Further dissemination would require additional development to make the app compatible with other smartphones or devices. Collaboration with marketing venues will be necessary to make this app widely available (e.g., iTunes). Adding a link to download this app to multiple provider Web sites such as the American Academy of Pediatrics, American Academy of Family Physicians and others would be appropriate to widely disseminate and encourage adoption of this innovative technology.

Impact:  This work will improve data quality, timeliness of data acquisition and data processing and augment (i.e., increase reporting from clinicians) the vaccine safety monitoring system that contributes to the assessment of risk from vaccinations and helps the Advisory Committee on Vaccine Practices (ACIP) and CDC make evidence-based recommendations for the use of vaccines. Enhanced reporting to VAERS will make this surveillance system a more robust and responsive public health tool for monitoring potential adverse event signals and lead to enhanced vaccine safety monitoring capacity.

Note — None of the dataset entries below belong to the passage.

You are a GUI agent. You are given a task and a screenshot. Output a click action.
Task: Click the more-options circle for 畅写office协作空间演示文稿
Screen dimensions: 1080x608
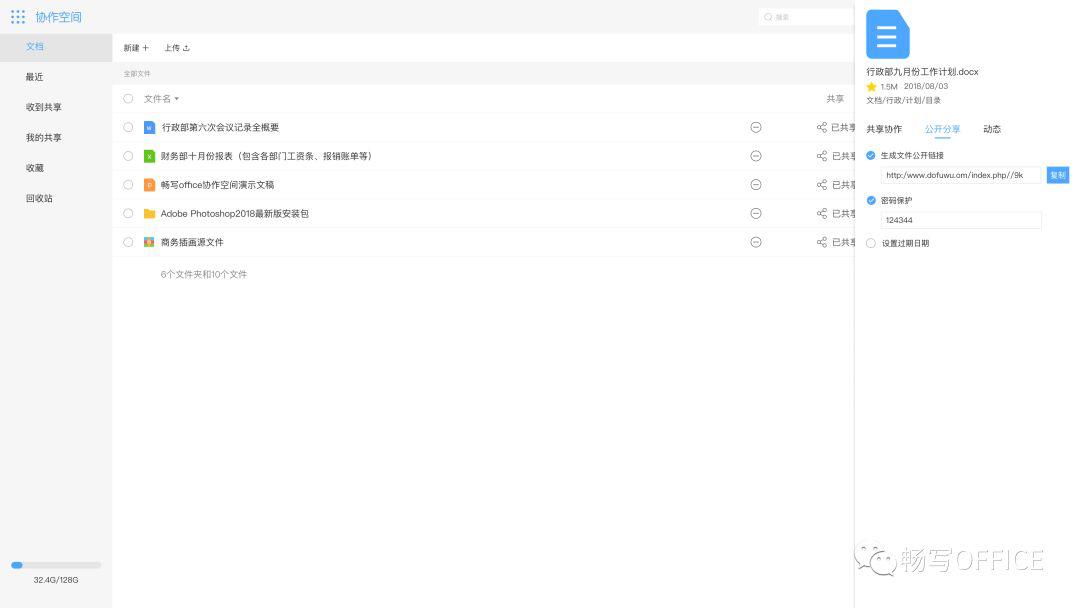[756, 185]
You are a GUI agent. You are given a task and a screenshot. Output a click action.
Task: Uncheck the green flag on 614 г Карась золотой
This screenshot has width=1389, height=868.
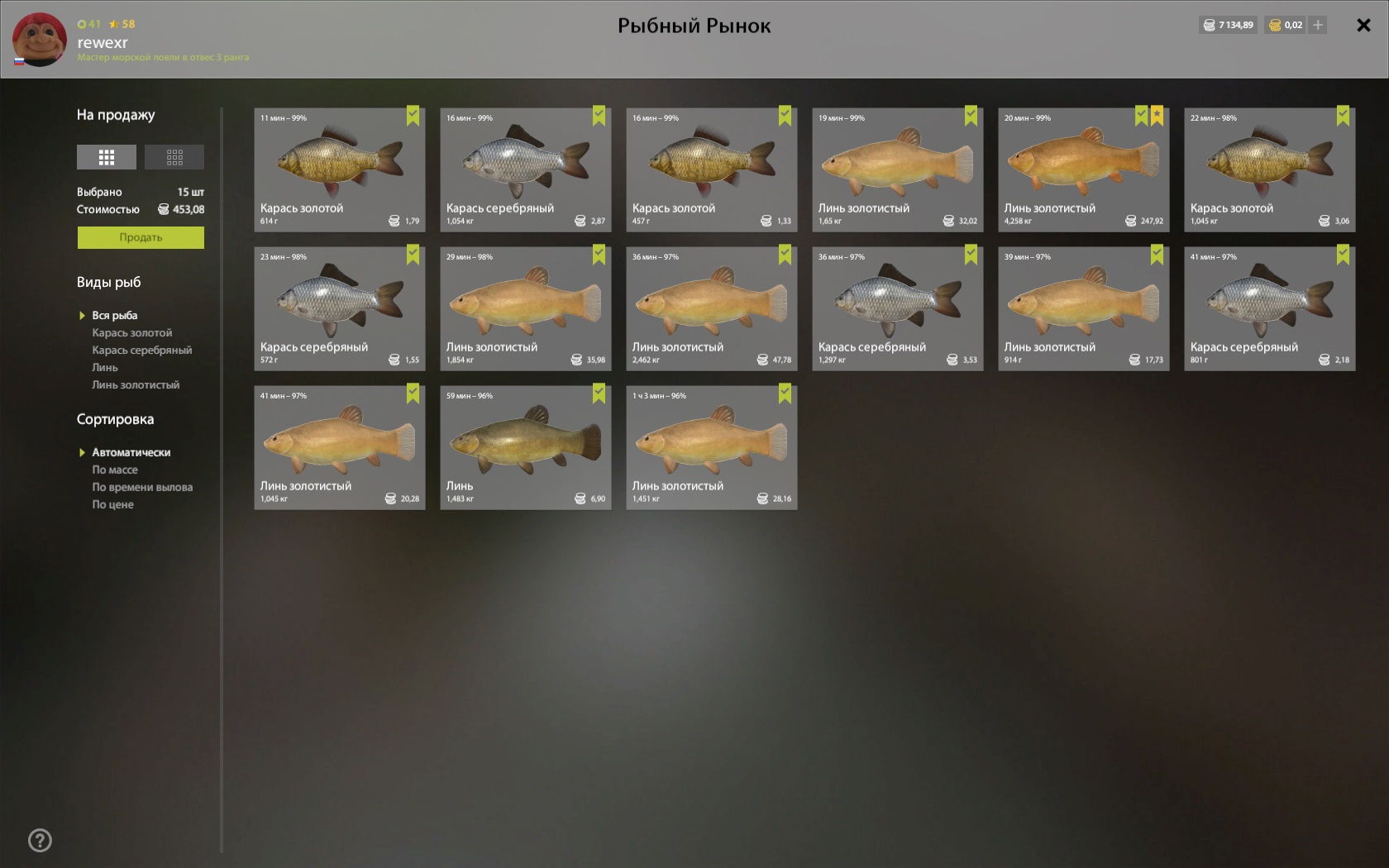413,116
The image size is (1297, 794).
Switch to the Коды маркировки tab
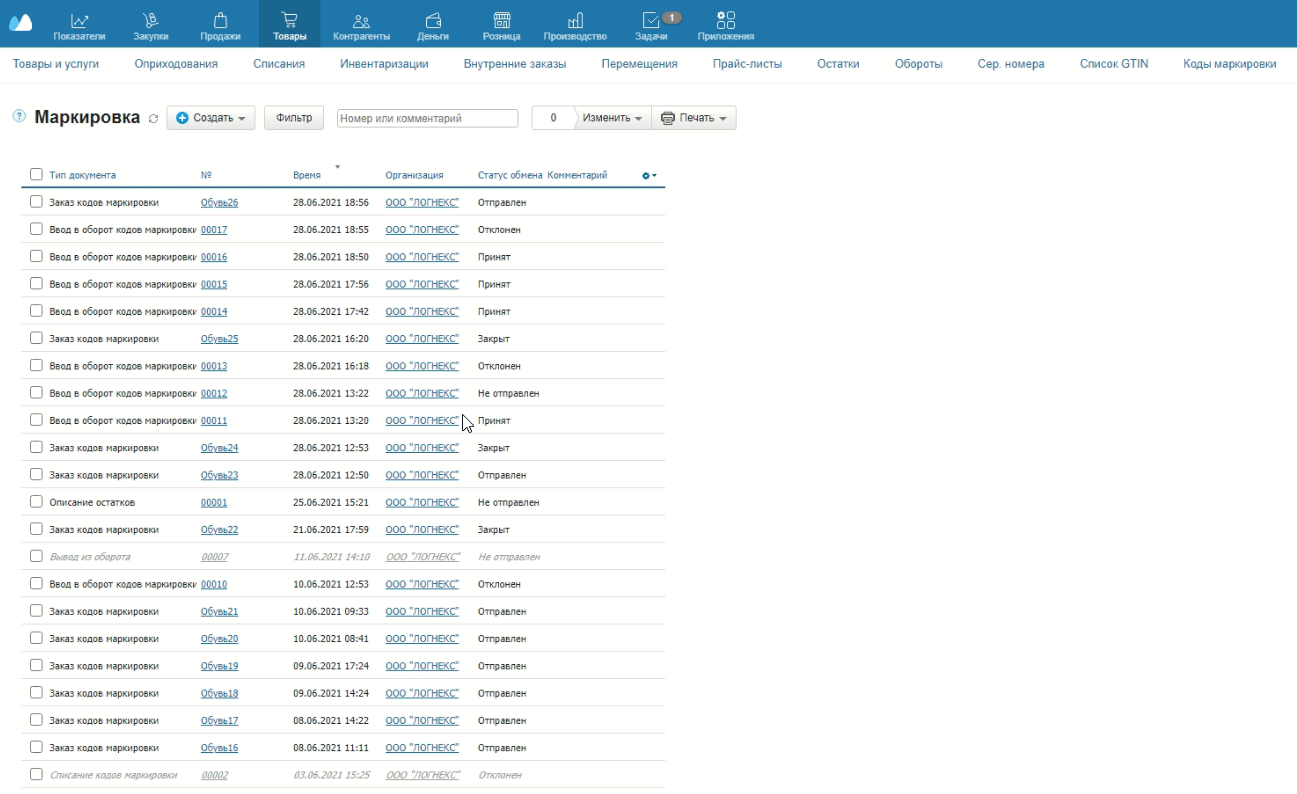[x=1229, y=64]
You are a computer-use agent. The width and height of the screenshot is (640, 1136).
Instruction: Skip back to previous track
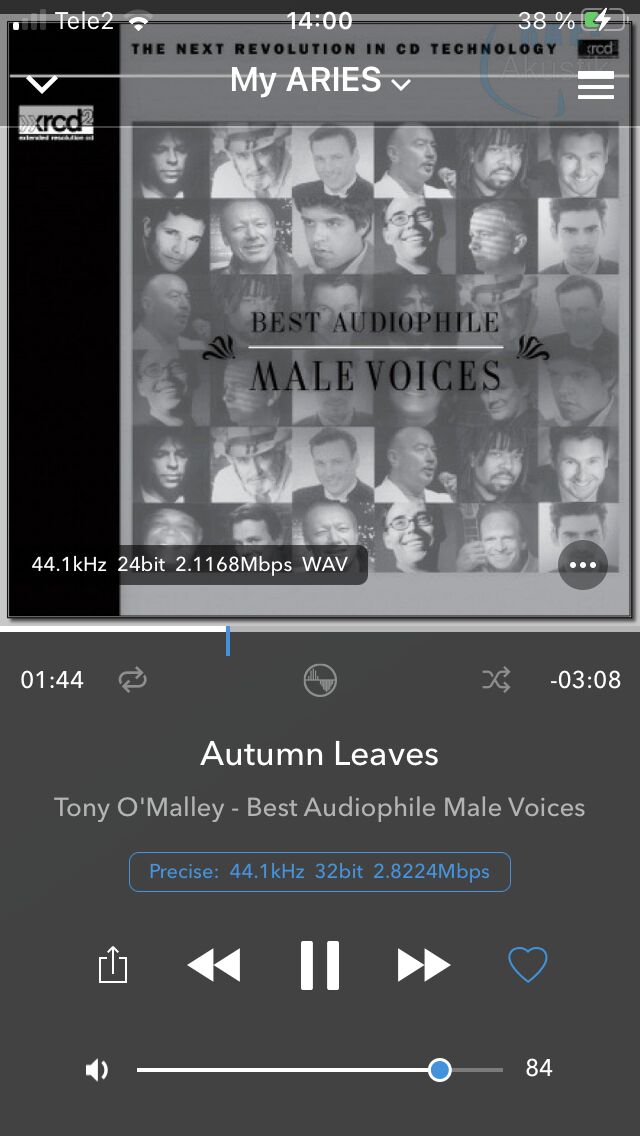214,966

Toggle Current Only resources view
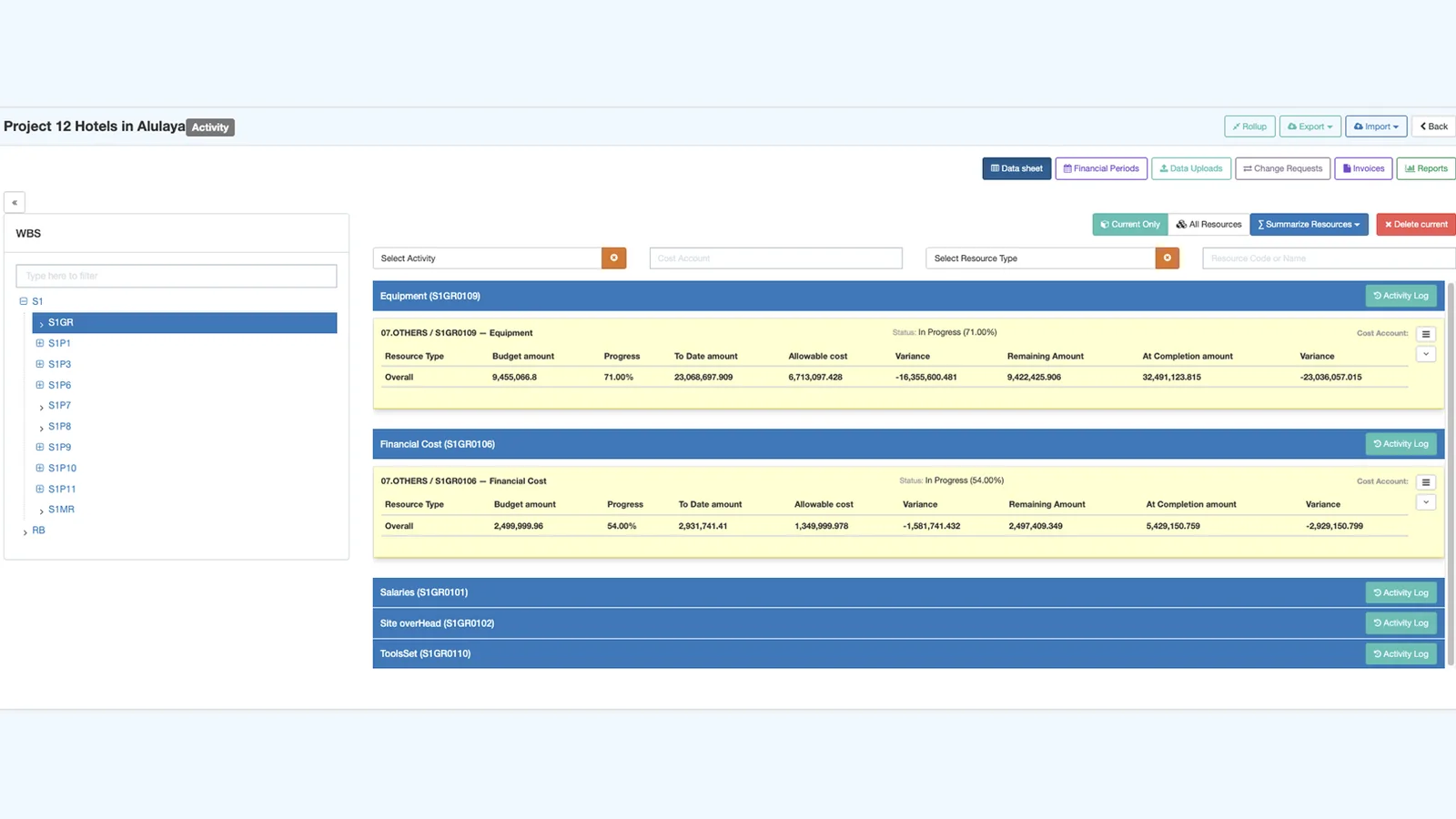coord(1129,225)
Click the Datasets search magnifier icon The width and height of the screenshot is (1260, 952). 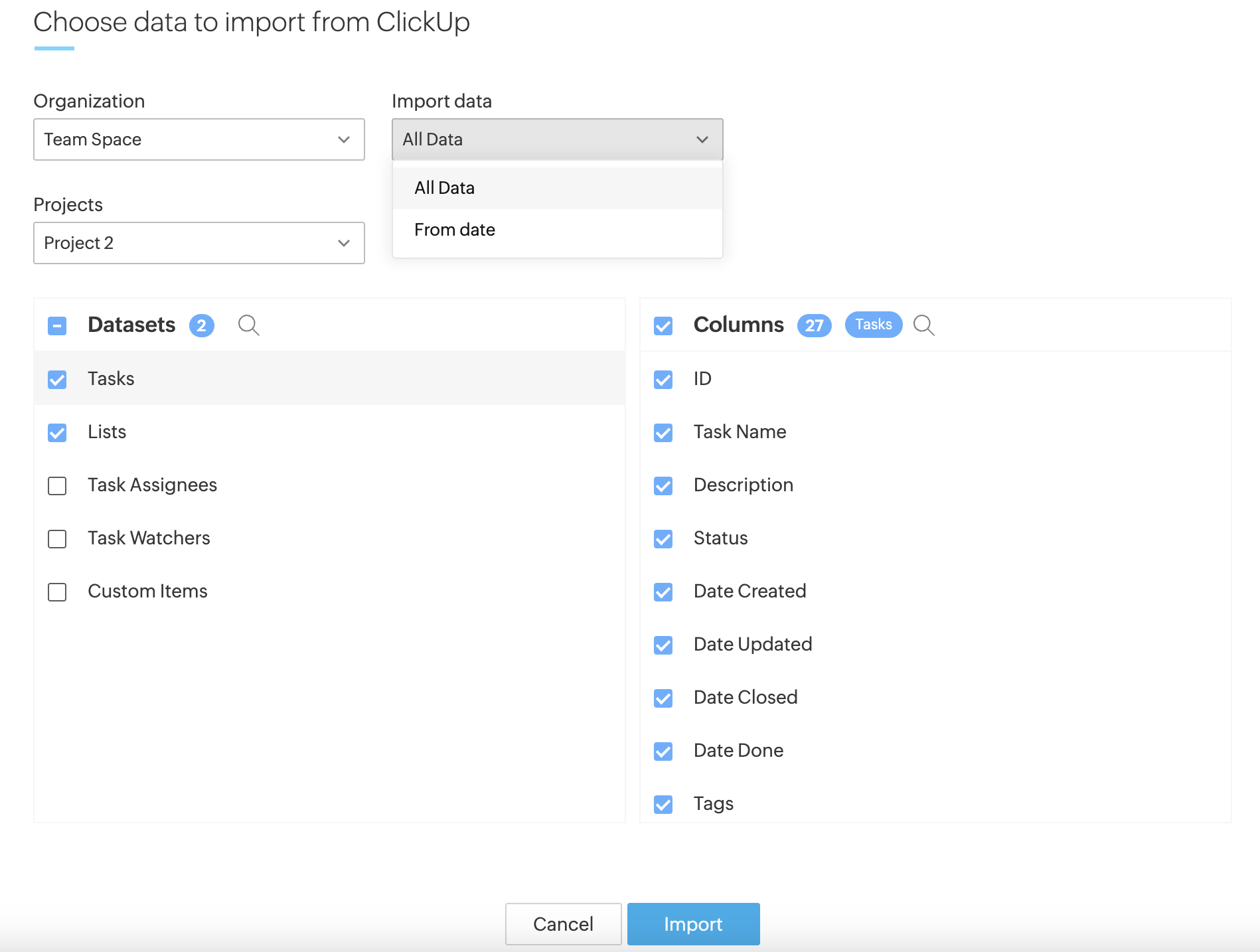[248, 325]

Fungi are some of the most common causes of major HIV-related opportunistic infections in the world. Cryptococcal meningitis is estimated to kill more HIV-infected persons than tuberculosis in sub-Saharan Africa. Pneumocystis pneumonia is the most common cause of acute pneumonia in most areas; histoplasmosis is extremely common in Central and South America, and penicilliosis marneffei is highly endemic in Southeast Asia. Prevention of serious sequelae (meningitis, respiratory failure, bloodstream infection) and death in these patients depends on prompt diagnosis and treatment. However, in many resource-poor areas, diagnosis of these infections is not possible because diagnostic tests are not available.

Project Goal:  The goal of this project is the development of rapid, simple, affordable laboratory tests that are designed to be used in resource-poor settings to diagnose these diseases, and to distinguish them from other non-fungal diseases with similar symptoms. Such tests are feasible: a lateral flow “dipstick” test for Cryptococcus is in development and shows promise.

Rapid fungal diagnostics is an area that should be of particular interest to small business concerns. Laboratories in developing countries have either no alternative methods, or only elaborate and inefficient methods, to diagnose fungal infections at this time. The developed assays should have the characteristics of simplicity and robustness as described by the World Health Organization. Innovative approaches such as “dipstick” technology that can be used in the clinic and the field are already being employed in areas such as malaria diagnostics, showing proof-of-concept. Such rapid fungal diagnostics can be incorporated into resource-poor countries as laboratory capacity-building efforts develop and continue.

Impact:  Rapid point-of-care tests can reduce deaths, hospitalization, and other serious sequelae (including immune reconstitution syndrome) among HIV-infected persons by differentiating these diseases from other clinically similar ones, thereby allowing for appropriate therapy. The primary benefit of such diagnostics is in resource-poor countries where HIV incidence is high, but market opportunities also exist in the United States where these fungal infections also occur in high-risk patient populations.